Vol. 11 No. 5 (May 2001) pp. 255-256.

RESPONSE BY THE AUTHOR, MARY L. DUDZIAK, TO JAMES FOSTER, REVIEW OF COLD WAR CIVIL RIGHTS: RACE AND THE IMAGE OF AMERICAN DEMOCRACY BY MARY L DUDZIAK.

REPLY BY THE REVIEWER, JAMES FOSTER.

RESPONSE BY MARY L. DUDZIAK:

I would like to thank James Foster for his thoughtful and careful review of my book, COLD WAR CIVIL RIGHTS (LPBR, Vol. 11 No. 5 (May 2000) pp. 230-233). Foster raises an important point in his last paragraph, and I wanted to comment just to clarify my own position. Foster suggests that "Myrdal argues and Dudziak presumes, America needs to live up to its own liberal democratic ideals. But, just how liberal democratic are American ideals?" He argues for a broader conception of the American political tradition, in keeping with Rogers Smith's argument that, as Foster puts it, "ascriptive, hierarchical themes in American political culture play at least as significant a role in our history as American egalitarianism." Although I didn't explicitly take up this point in Cold War Civil Rights, I think that Smith, and Foster, are right that along with abstract constitutional principles of racial justice, Americans held to a political tradition that fostered much injustice. Smith masterfully develops this argument in his award-winning book, CIVIC IDEALS (1997).

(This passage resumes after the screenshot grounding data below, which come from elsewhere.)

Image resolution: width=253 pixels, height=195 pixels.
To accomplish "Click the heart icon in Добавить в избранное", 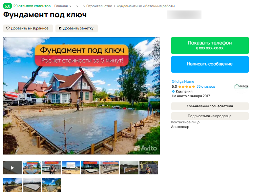I will pos(8,28).
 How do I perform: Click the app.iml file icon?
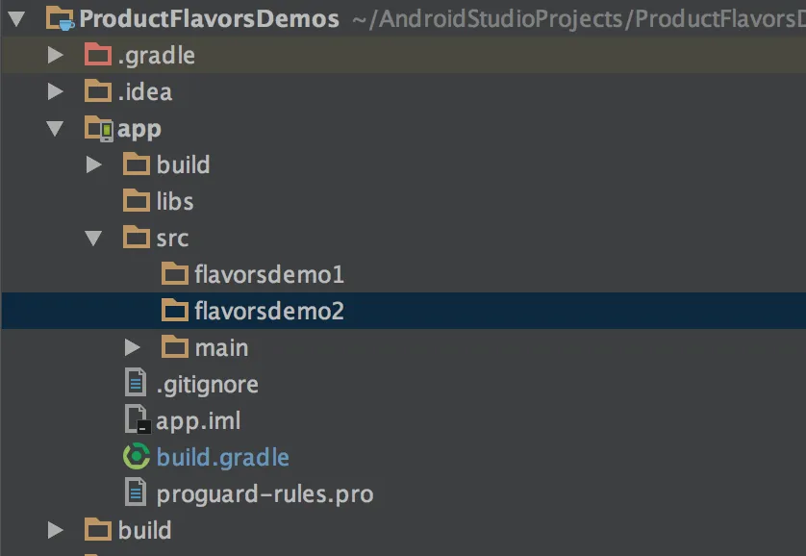pos(138,420)
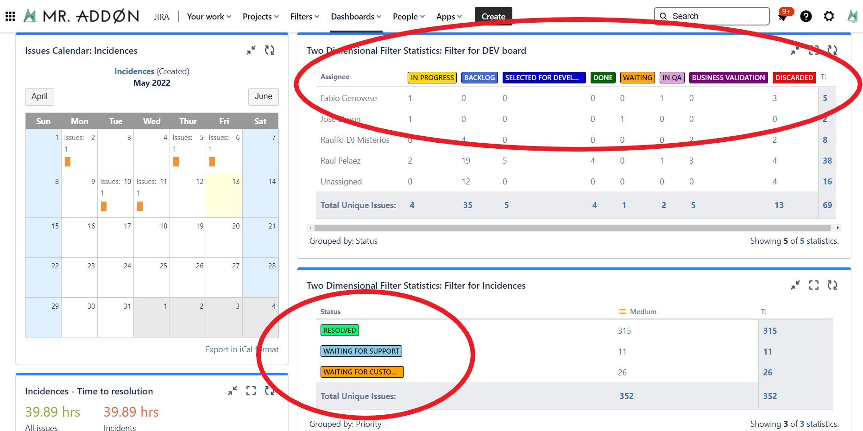The width and height of the screenshot is (863, 431).
Task: Click the help question mark icon
Action: coord(806,16)
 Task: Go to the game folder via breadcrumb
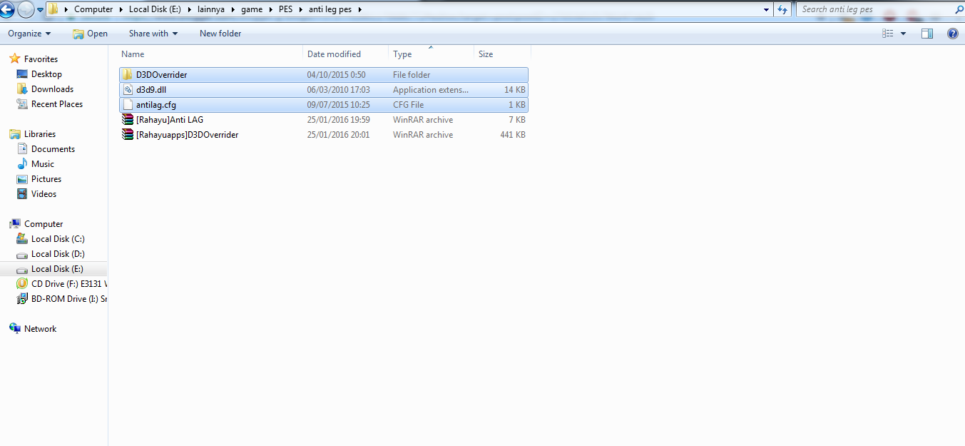coord(253,9)
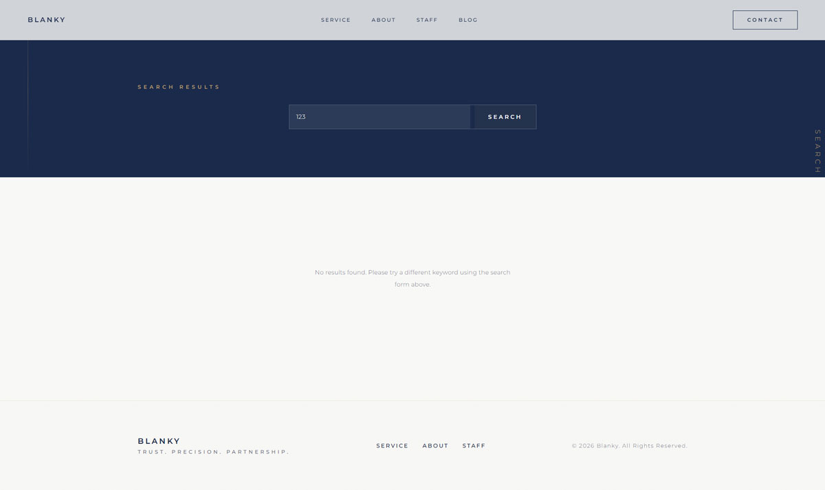This screenshot has height=490, width=825.
Task: Click the SEARCH button next to the input
Action: pos(504,117)
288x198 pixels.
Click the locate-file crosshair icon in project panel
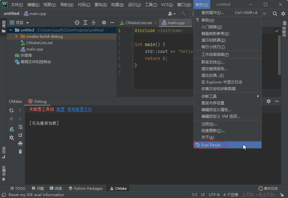pyautogui.click(x=77, y=23)
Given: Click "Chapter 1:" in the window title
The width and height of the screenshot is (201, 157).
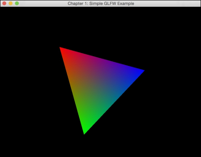Looking at the screenshot, I should (78, 4).
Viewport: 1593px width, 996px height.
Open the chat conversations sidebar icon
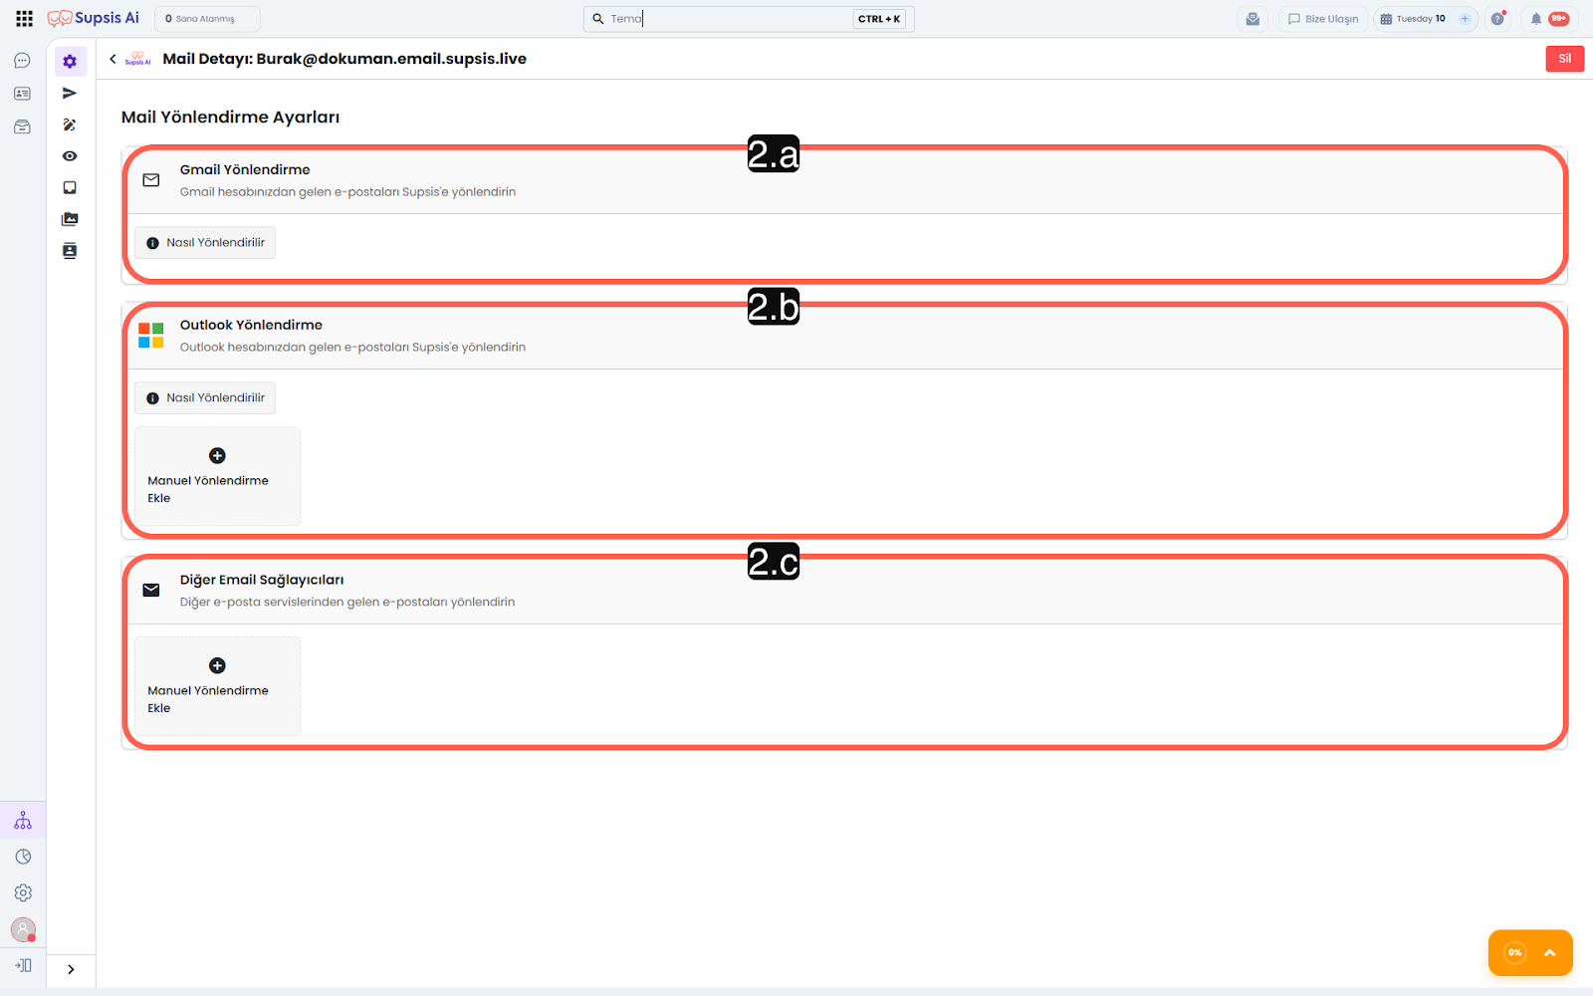point(22,61)
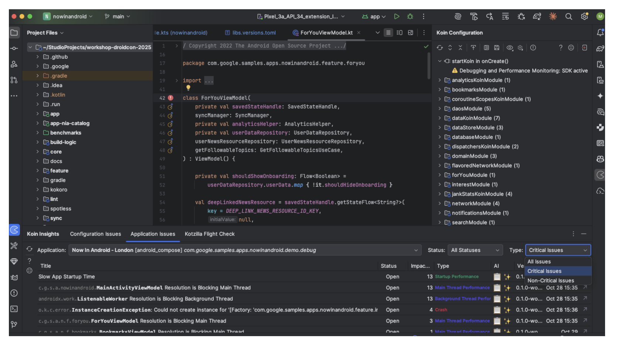Run the app with the green play button
Viewport: 618px width, 345px height.
tap(397, 17)
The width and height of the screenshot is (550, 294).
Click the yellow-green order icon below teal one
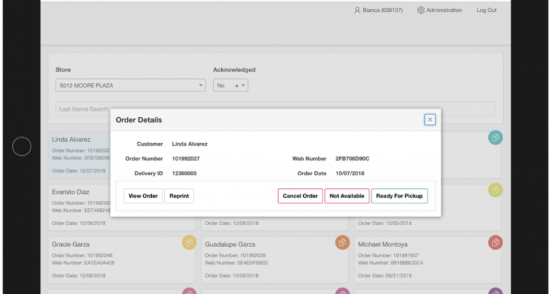click(495, 190)
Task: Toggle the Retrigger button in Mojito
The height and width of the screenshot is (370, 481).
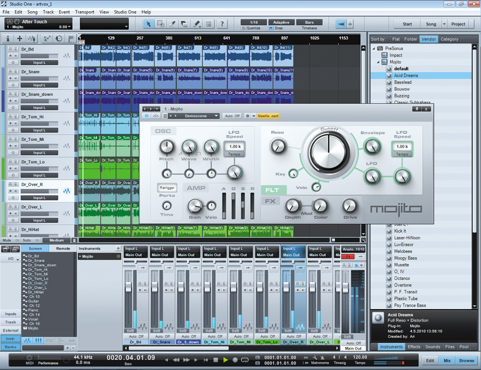Action: pyautogui.click(x=167, y=188)
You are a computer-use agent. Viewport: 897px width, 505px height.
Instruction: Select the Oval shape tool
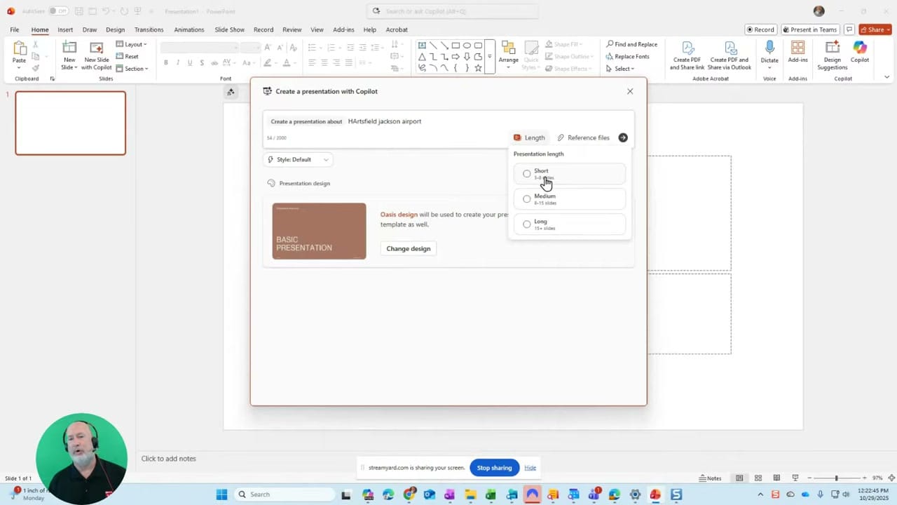tap(467, 45)
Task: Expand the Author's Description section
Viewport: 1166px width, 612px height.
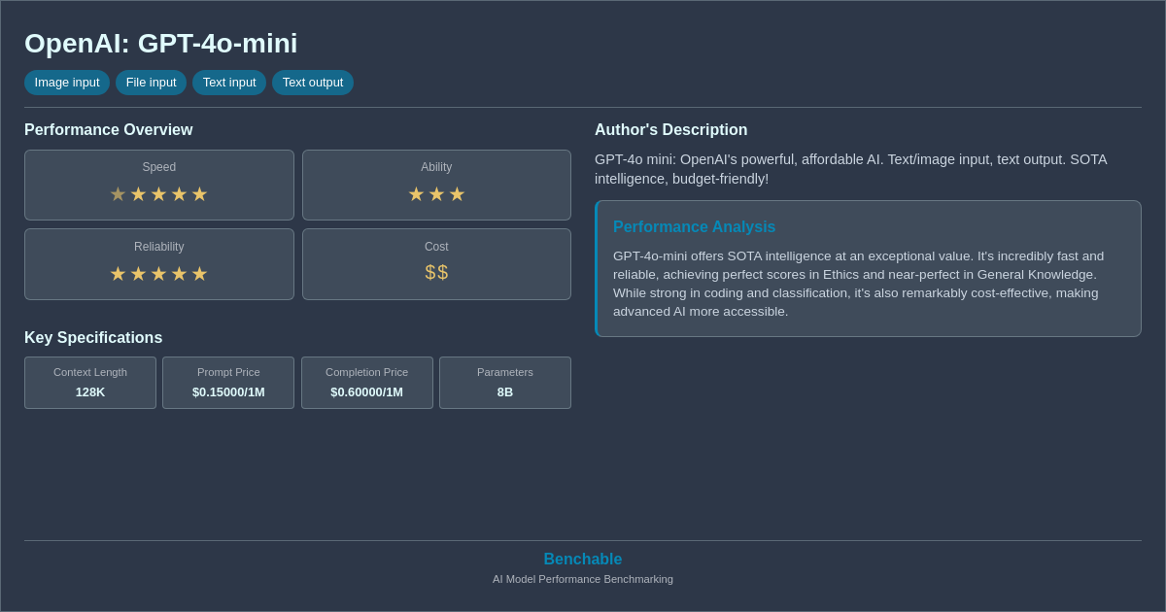Action: pyautogui.click(x=670, y=129)
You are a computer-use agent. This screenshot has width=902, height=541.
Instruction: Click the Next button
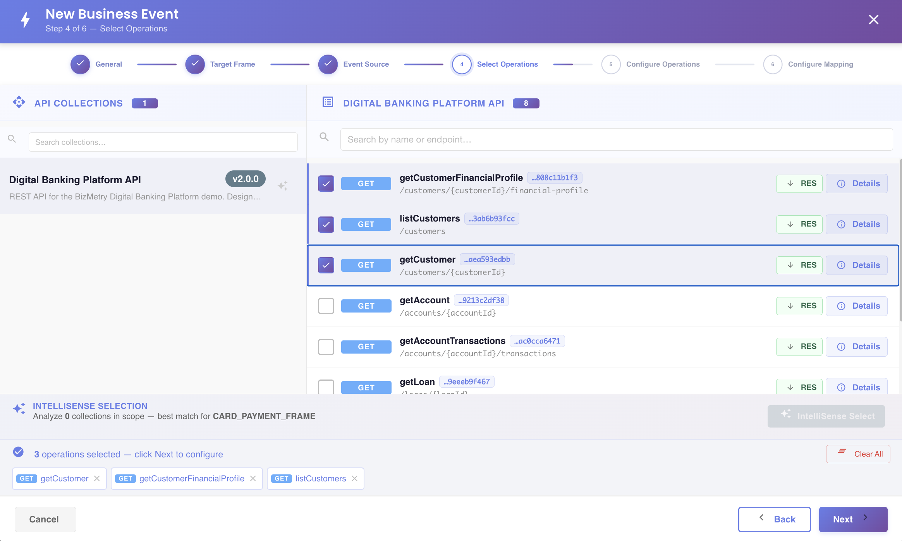pos(853,519)
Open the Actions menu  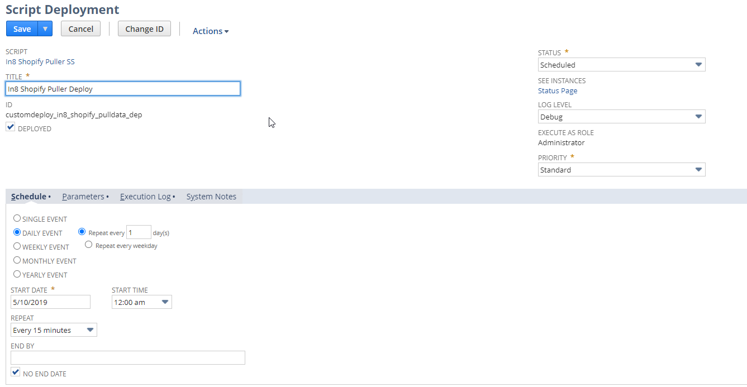click(x=210, y=31)
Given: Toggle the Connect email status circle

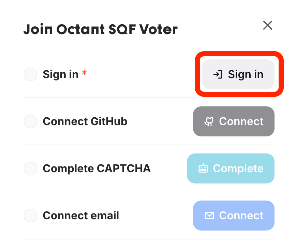Looking at the screenshot, I should (x=30, y=216).
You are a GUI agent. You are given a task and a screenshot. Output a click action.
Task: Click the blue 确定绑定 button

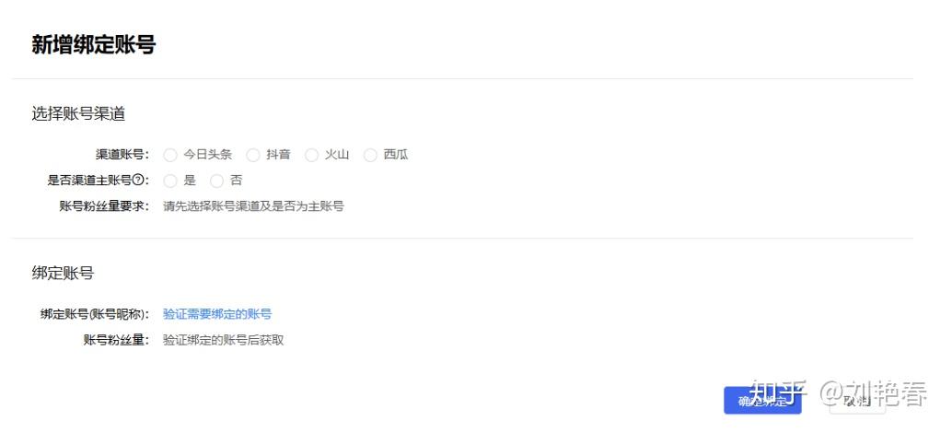pos(762,401)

Applying these insights to the Cold war context, some foreign critics of American racism viewed the problem in Myrdalian terms, suggesting that the U. S. simply needed to live up to its foundational principles of liberty and equality. Others' views resonated with Smith's critique: American inequality was indicative of American values, and exposed a negative feature of the American system of government, its accommodation of racial inequality. In response, the State Department and the USIA were relentlessly Myrdalian, arguing that difficulties like Little Rock in 1957 and Birmingham in 1963 were simply growing pains as the U.S. gradually evolved to live up to its true principles.

Thanks to Professor Foster for raising this issue and for reminding us of Rogers Smiths' important argument.

REFERENCE:

Smith, Rogers M. 1997. CIVIC IDEALS: CONFLICTING VISIONS OF CITIZENSHIP IN U. S. HISTORY. New Haven: Yale University Press.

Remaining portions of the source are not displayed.